┌─ Available records

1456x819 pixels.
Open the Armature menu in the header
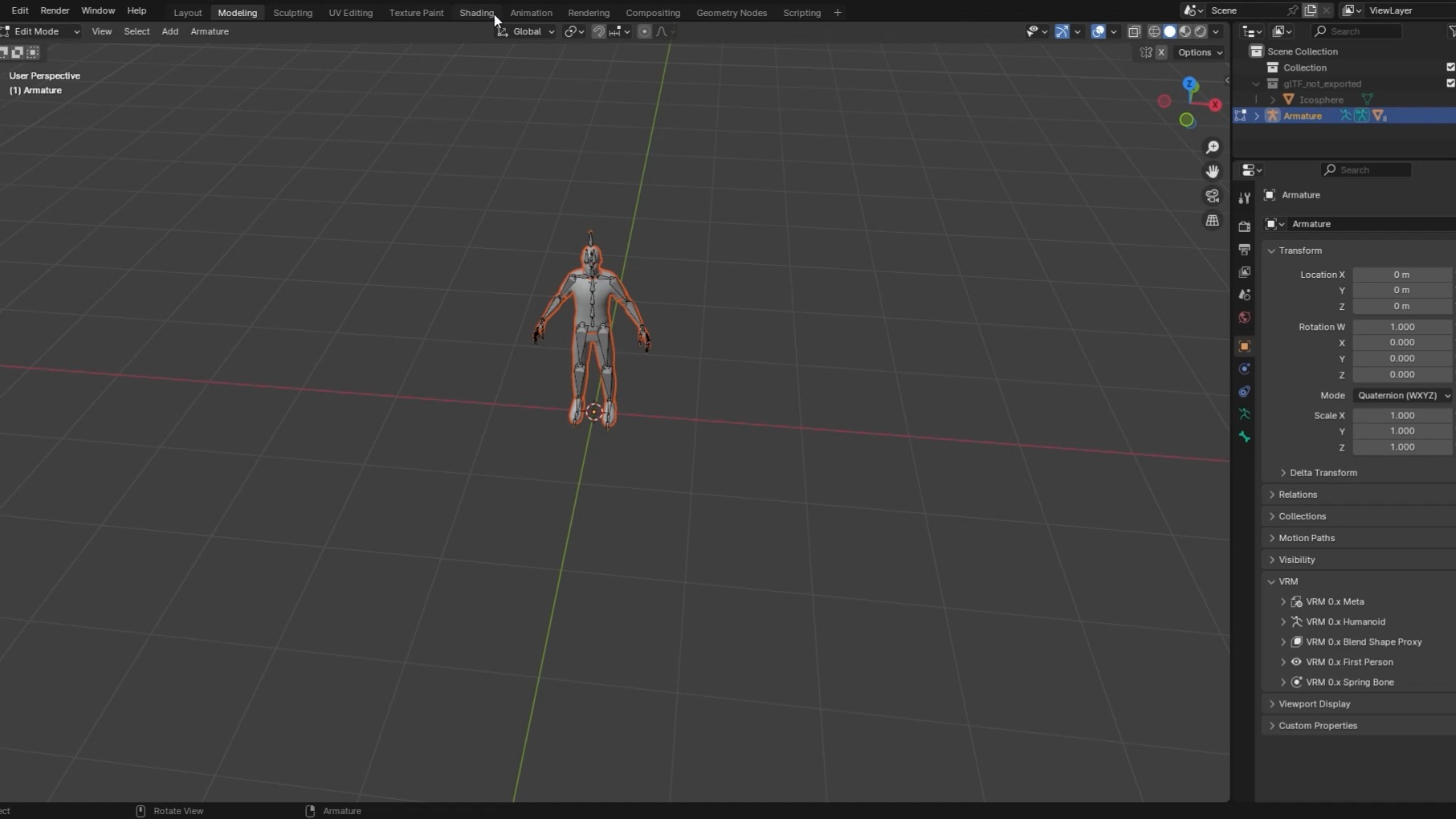[209, 31]
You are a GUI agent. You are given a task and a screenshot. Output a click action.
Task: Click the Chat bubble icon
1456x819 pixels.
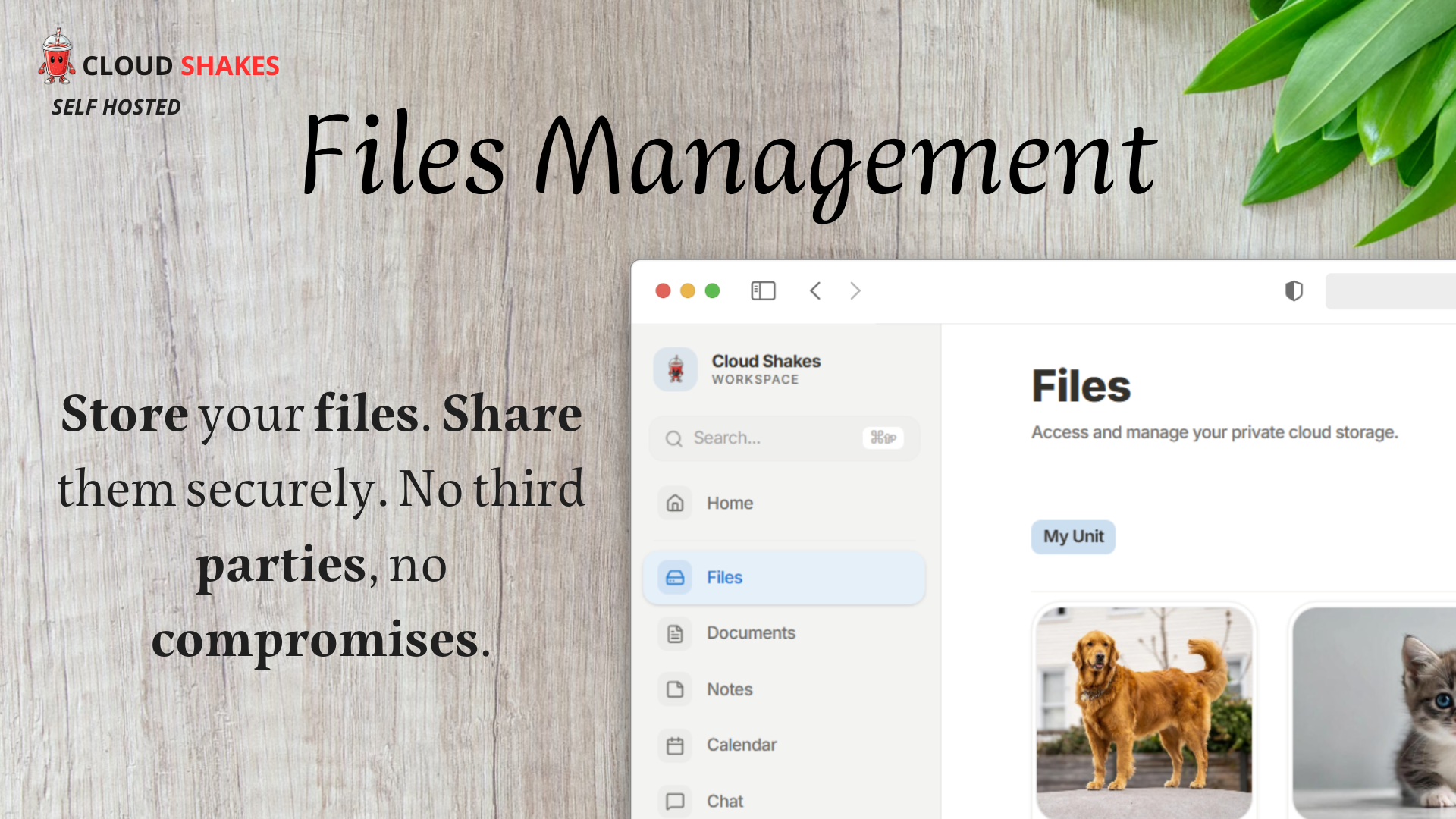tap(675, 801)
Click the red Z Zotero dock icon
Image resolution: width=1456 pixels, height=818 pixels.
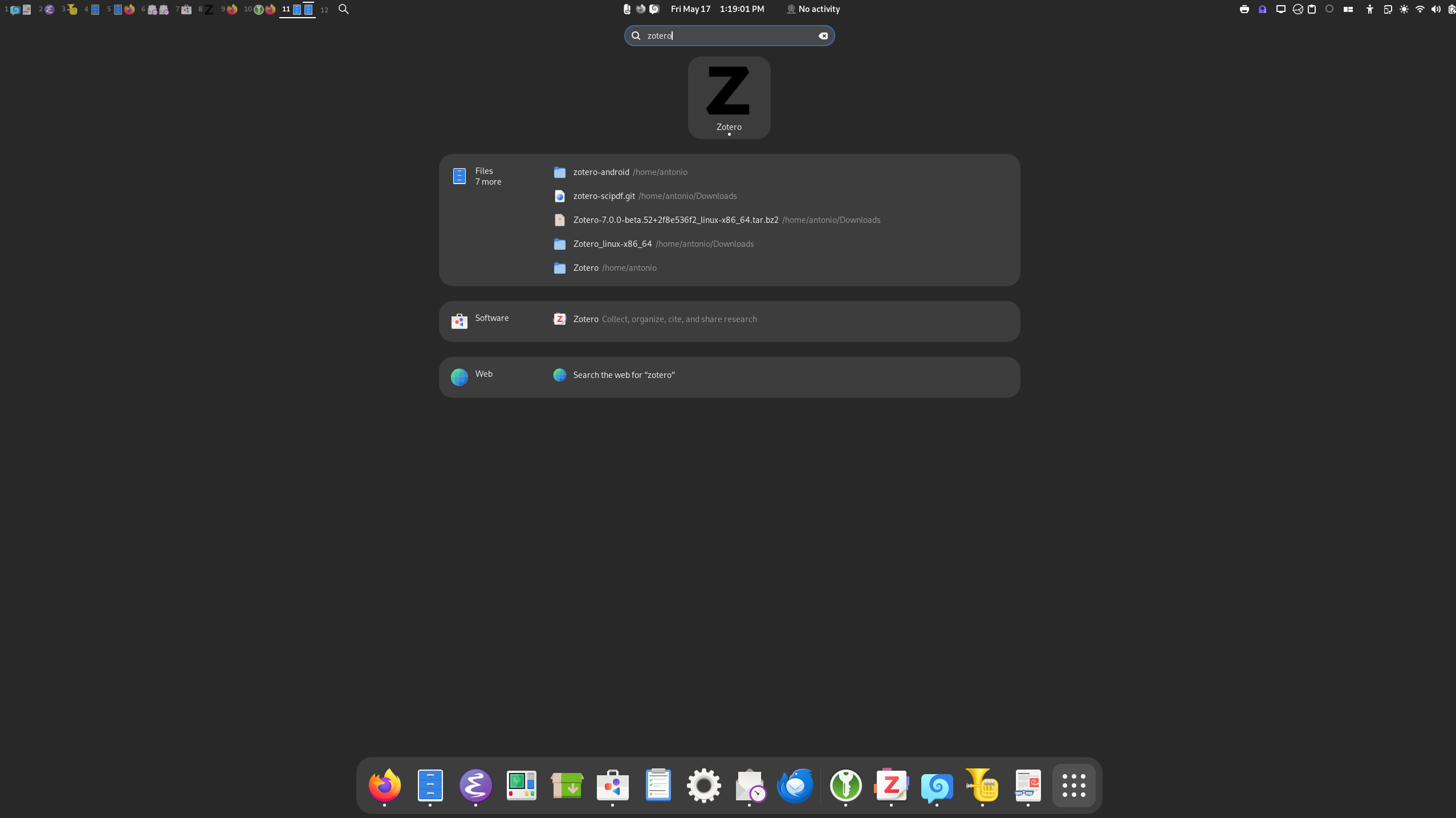[891, 785]
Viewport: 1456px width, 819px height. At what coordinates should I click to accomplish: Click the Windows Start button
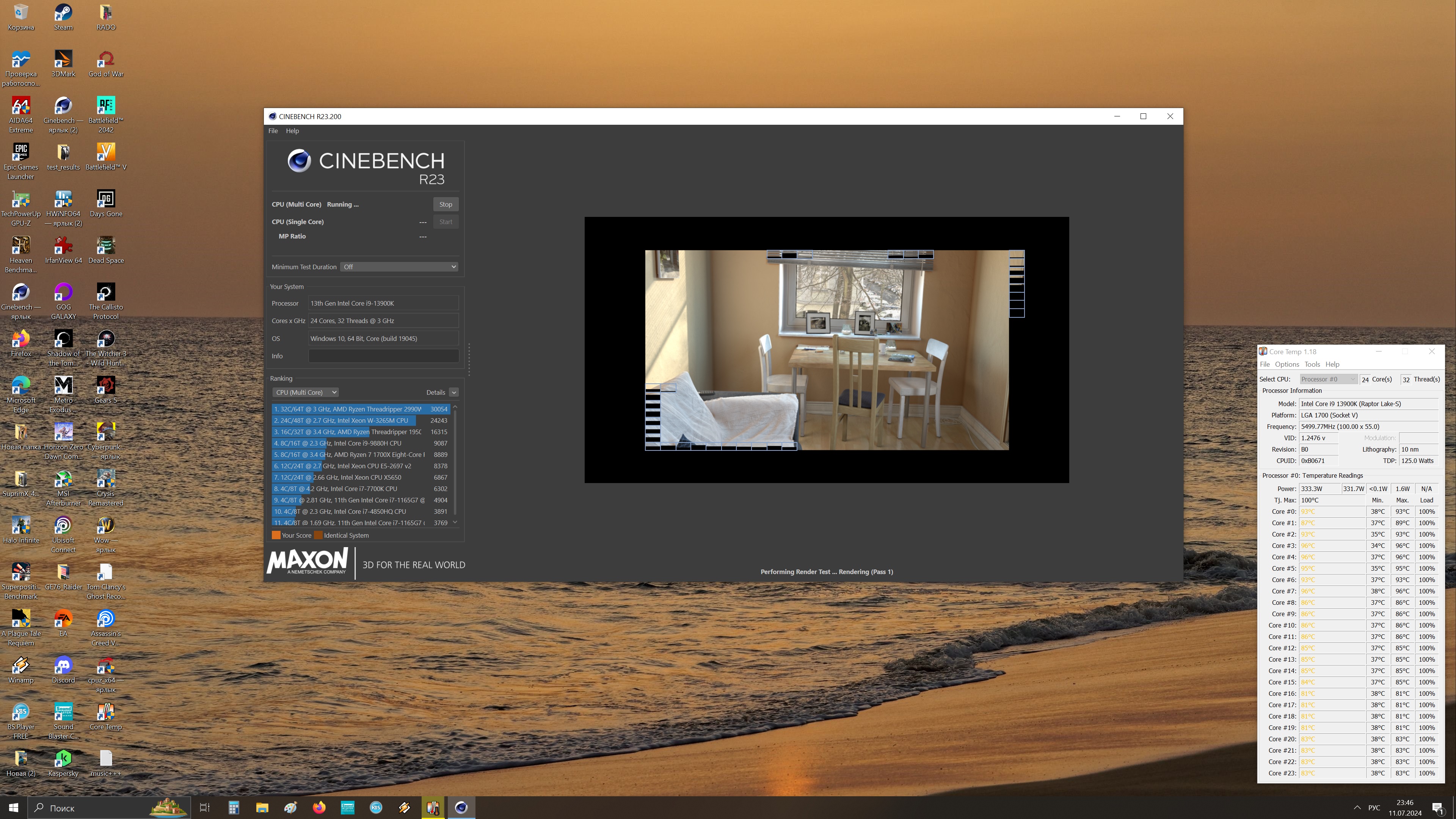click(x=14, y=807)
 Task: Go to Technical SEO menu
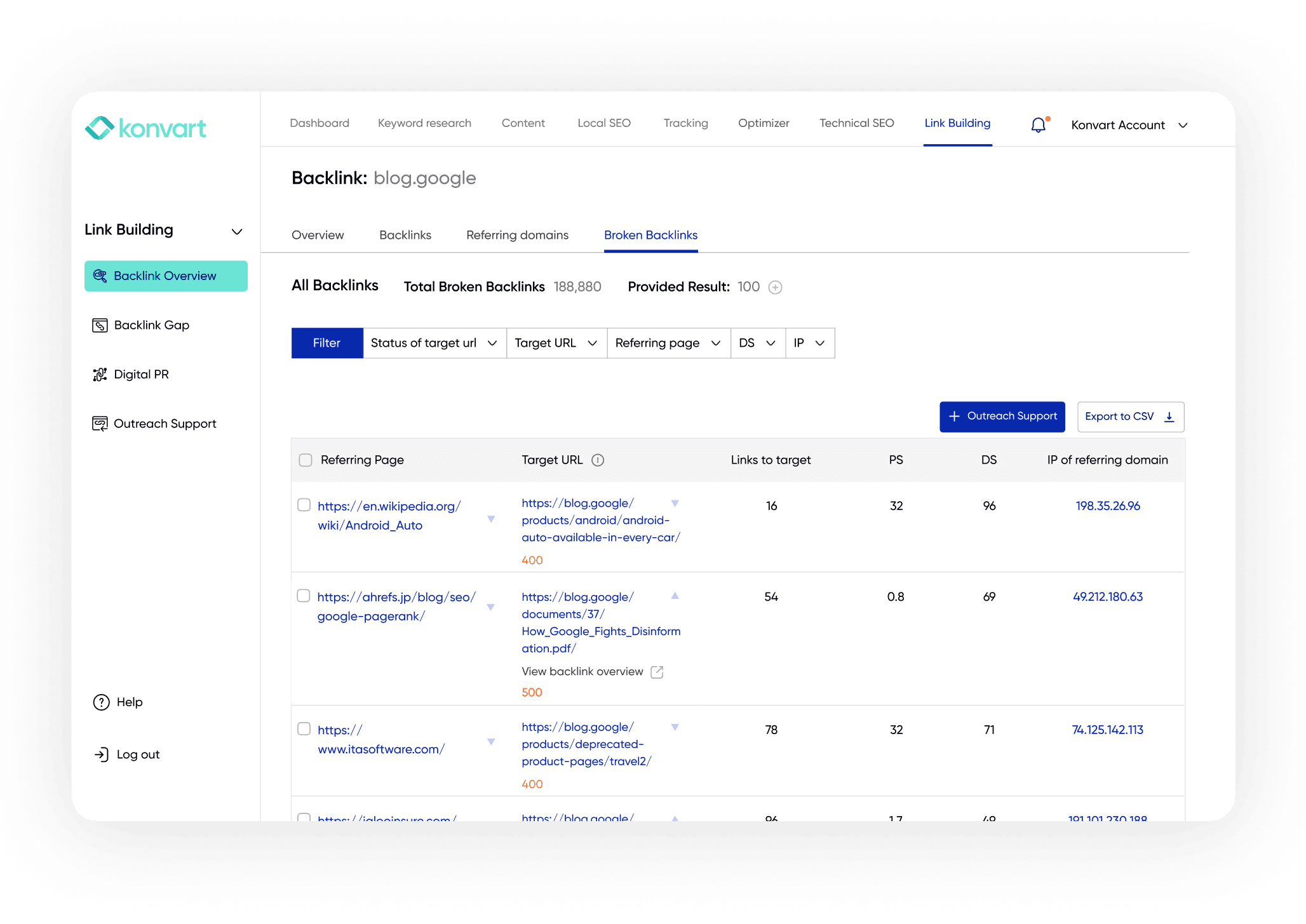coord(856,123)
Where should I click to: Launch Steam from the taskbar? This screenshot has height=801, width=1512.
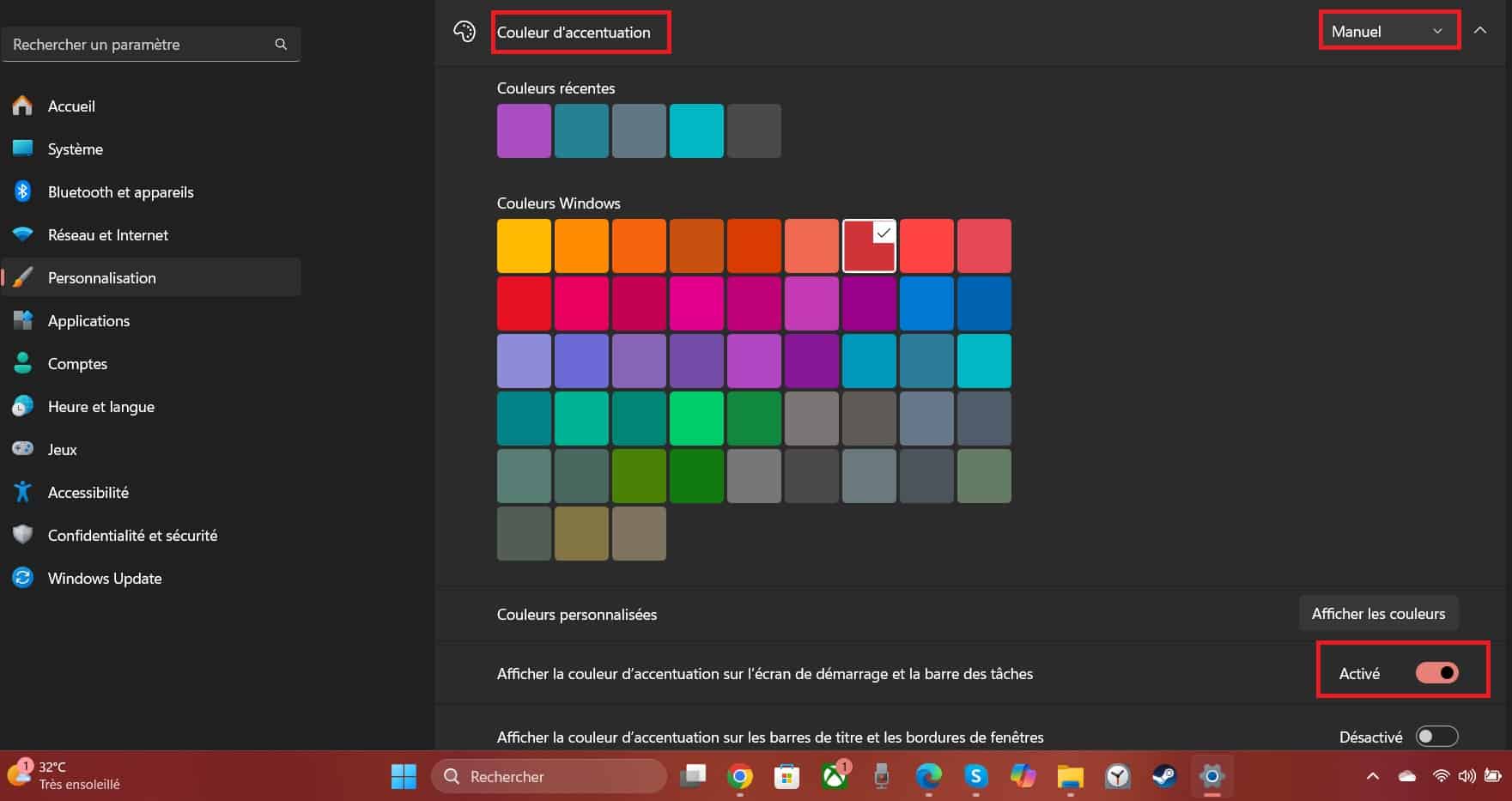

└─

Task directions:
Each line above that contains the word "icon" must be copied.

Written reply:
Task: Click the Chat bubble icon
Click the red Z Zotero dock icon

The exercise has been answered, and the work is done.